##### SOURCE DOCUMENT #####
Materials and Methods We have studied 2,515 archival samples tested negative for influenza viruses by rt-PCR, kept in the National Influenza Center, National Center of Communicable Diseases, Mongolia (NIC), collected from patients with ARI by sentinel surveillance sites all over the country from November 2008 through March 2013. The nucleic acids were isolated from the respiratory samples by NucliSENS Minimag, bioMerieux, France and specific pathogens were detected by ABI Fast Real Time PCR System 7500, Applied Biosystems, USA with a mx-rt-PCR assay for simultaneous detection and identification of 19 respiratory pathogens: respiratory syncytial virus (RSV), human rhinovirus (HuRhV), parainfluenza viruses (PIV: types I, II, III, and IV), influenza viruses (IV: types A and B, A/H1N1pdm), human metapneumovirus (HuMpV), enterovirus (EV), parechovirus (PEV) human bocavirus (HuBV), human coronaviruses (HuCoV: strains HCoV-43, HCoV-63, HCoV-229, and HCoV-HKU), adenovirus (AdV), Mycoplasma pneumonia (MyP) using “FTD Respiratory Test Kit” (Fast-Track Diagnostics, Luxembourg).
##### DATA RECORDS #####
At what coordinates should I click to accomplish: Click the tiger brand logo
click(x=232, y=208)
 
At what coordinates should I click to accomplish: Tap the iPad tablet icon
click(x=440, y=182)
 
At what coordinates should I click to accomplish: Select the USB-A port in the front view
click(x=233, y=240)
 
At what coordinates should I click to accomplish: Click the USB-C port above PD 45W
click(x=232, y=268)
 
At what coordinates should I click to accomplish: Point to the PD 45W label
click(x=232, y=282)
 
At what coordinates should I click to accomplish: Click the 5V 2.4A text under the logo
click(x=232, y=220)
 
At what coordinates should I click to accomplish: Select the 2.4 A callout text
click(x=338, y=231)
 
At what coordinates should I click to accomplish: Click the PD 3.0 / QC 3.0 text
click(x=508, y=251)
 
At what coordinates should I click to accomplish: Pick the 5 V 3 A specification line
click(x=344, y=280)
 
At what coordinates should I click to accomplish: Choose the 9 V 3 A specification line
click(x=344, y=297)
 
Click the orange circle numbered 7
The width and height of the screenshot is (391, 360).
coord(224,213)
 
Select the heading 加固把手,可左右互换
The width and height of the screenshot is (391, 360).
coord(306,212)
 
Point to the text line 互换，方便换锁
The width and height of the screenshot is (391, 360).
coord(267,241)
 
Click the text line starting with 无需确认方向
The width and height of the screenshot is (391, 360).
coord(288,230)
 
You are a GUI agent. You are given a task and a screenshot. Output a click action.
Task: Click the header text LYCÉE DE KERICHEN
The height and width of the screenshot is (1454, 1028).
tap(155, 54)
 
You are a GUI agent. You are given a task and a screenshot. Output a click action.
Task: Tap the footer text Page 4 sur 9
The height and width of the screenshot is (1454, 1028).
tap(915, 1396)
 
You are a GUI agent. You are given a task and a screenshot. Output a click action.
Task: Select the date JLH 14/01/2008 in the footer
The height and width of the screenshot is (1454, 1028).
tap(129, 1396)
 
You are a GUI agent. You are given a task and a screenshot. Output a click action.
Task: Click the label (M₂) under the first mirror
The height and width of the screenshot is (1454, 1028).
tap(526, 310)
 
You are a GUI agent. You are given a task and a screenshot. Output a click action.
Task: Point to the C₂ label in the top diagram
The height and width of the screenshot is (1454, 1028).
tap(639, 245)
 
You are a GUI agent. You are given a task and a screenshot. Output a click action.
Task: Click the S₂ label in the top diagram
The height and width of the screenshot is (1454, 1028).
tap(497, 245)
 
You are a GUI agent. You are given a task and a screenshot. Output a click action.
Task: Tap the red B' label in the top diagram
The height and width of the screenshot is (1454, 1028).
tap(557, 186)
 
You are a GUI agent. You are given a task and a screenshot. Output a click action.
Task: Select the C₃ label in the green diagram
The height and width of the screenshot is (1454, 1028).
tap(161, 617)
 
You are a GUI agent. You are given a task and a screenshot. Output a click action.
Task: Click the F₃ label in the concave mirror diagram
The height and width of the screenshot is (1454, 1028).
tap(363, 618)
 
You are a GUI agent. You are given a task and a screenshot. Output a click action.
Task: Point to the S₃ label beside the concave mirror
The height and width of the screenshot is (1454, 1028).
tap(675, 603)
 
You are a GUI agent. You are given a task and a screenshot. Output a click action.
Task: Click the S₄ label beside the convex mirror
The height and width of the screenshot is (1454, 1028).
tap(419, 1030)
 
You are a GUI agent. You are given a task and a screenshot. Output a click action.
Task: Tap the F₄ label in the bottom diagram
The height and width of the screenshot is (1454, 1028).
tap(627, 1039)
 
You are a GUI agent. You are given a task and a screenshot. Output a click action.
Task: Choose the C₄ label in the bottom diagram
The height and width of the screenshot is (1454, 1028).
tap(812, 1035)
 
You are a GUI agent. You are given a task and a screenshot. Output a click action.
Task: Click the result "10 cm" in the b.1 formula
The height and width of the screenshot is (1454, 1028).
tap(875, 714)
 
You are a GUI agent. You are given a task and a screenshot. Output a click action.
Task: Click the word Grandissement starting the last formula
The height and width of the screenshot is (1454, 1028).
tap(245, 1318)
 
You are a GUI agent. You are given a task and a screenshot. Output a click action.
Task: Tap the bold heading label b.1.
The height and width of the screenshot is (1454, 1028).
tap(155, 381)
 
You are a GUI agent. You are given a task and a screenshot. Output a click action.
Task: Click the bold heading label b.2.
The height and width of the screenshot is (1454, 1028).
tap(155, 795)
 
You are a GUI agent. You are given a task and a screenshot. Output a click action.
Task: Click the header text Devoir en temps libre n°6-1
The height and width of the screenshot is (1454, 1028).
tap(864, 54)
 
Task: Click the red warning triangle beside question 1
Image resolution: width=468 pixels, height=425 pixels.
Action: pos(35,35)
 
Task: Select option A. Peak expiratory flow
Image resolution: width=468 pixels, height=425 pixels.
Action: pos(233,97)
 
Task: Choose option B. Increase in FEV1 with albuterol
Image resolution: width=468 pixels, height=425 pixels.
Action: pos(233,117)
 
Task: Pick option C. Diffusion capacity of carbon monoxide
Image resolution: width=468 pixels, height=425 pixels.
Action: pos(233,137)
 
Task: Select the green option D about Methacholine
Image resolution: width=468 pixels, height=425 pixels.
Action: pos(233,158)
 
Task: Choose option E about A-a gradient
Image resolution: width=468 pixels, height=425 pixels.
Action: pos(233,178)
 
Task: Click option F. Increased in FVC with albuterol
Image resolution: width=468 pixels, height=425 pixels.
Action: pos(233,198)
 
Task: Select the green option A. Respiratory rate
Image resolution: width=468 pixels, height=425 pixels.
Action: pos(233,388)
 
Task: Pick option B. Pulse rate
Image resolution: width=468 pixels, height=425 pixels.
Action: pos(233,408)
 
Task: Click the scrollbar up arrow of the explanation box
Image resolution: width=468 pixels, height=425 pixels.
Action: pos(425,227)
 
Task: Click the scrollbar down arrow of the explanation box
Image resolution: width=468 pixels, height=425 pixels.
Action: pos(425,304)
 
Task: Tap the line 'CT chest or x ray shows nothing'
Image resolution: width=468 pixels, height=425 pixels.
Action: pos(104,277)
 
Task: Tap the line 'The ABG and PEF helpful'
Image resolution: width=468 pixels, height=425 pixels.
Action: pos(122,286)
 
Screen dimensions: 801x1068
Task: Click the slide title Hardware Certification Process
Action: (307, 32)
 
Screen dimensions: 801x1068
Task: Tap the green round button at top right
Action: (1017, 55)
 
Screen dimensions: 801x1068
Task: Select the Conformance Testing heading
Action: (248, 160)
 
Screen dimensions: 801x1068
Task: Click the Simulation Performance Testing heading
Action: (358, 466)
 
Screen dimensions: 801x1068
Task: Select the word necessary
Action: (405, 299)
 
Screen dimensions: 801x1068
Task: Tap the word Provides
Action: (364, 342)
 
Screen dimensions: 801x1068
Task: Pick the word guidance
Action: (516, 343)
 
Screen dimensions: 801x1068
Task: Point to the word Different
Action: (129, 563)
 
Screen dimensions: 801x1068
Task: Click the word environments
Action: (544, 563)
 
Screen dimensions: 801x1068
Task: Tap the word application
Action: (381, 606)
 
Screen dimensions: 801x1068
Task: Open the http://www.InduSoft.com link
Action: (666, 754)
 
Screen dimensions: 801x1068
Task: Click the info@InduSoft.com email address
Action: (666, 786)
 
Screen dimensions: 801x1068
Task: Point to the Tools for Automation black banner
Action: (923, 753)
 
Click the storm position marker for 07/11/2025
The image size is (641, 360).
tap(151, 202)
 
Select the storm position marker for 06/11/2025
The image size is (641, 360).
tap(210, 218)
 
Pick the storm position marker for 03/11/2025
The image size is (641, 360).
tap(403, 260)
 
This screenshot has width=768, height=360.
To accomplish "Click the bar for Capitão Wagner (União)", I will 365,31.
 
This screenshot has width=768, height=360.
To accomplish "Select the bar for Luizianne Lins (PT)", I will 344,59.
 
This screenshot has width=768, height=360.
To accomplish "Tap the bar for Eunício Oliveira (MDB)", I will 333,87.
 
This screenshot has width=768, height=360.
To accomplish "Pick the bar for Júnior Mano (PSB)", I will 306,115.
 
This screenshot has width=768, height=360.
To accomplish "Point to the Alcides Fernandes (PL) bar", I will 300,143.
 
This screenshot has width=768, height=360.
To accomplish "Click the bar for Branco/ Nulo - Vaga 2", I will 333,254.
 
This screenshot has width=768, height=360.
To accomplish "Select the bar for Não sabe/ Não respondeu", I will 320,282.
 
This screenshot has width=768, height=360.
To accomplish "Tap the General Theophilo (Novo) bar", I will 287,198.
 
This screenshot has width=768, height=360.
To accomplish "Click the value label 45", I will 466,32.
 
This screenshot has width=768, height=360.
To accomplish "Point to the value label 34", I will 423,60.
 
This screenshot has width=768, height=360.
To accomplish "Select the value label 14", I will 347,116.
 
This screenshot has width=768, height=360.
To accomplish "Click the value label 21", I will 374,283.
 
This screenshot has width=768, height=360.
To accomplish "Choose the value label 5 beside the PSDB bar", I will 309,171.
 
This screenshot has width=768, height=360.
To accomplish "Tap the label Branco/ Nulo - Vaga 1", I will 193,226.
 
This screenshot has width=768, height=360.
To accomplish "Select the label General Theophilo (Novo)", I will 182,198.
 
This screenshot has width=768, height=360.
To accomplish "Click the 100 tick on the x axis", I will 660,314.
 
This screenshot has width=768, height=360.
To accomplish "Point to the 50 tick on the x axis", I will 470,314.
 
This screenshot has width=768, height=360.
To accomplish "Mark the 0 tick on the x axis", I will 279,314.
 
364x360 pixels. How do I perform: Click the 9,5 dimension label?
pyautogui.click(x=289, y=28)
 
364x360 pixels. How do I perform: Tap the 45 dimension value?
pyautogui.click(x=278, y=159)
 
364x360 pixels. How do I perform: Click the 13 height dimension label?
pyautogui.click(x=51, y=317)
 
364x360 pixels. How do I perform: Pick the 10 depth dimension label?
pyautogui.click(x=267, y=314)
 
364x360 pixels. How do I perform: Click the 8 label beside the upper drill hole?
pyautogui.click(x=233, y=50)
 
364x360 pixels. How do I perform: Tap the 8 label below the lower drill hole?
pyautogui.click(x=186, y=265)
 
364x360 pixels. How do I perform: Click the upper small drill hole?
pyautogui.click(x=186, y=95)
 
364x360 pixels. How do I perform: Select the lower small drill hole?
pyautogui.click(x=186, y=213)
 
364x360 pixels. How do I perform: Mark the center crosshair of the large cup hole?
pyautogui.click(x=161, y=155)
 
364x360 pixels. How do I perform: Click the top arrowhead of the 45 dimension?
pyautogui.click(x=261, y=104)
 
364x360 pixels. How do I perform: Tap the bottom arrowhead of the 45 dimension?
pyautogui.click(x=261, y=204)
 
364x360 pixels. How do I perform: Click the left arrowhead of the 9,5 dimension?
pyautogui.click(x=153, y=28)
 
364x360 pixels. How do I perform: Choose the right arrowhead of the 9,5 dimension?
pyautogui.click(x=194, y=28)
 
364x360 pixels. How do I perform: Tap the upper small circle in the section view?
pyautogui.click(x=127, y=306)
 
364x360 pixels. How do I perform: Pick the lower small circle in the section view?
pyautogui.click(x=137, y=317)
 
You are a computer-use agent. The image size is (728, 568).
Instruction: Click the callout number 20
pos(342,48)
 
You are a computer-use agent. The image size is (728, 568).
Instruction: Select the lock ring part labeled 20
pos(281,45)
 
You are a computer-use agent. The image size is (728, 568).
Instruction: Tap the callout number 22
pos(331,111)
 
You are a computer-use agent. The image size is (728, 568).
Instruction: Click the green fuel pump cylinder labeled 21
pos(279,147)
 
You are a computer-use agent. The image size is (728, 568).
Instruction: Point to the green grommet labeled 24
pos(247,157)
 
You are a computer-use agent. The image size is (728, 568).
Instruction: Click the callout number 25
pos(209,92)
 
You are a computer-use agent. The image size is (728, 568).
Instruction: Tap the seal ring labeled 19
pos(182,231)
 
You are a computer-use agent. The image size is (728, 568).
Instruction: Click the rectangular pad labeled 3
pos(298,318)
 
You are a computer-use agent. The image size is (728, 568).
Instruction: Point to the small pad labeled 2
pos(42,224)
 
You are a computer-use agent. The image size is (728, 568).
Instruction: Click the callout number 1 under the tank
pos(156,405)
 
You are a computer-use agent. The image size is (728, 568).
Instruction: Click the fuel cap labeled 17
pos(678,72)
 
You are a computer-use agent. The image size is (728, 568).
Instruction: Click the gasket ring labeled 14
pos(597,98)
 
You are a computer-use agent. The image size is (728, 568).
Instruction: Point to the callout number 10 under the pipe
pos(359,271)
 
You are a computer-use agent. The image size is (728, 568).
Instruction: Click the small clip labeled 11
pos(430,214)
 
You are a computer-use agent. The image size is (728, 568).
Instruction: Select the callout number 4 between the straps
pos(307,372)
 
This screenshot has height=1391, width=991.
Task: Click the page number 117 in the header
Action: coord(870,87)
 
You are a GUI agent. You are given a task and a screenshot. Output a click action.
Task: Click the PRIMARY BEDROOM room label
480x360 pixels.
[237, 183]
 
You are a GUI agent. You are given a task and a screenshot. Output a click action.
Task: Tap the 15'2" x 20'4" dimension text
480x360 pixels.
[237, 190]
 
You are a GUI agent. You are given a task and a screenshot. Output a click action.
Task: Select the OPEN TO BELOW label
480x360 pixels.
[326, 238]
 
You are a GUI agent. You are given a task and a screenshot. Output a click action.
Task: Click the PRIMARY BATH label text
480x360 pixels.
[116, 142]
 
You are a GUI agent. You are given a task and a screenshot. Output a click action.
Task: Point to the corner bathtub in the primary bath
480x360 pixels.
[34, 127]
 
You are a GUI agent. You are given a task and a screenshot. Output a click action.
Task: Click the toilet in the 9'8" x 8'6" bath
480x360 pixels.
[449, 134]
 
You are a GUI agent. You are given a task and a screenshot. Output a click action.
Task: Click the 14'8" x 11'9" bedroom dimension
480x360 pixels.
#####
Answer these from the methods text:
(a) How many archival samples were studied?
(b) What system was used to isolate the nucleic acids from the respiratory samples?
(c) What company supplied the "FTD Respiratory Test Kit"?

(a) 2,515 samples.
(b) NucliSENS Minimag, from bioMerieux, France.
(c) Fast-Track Diagnostics, Luxembourg.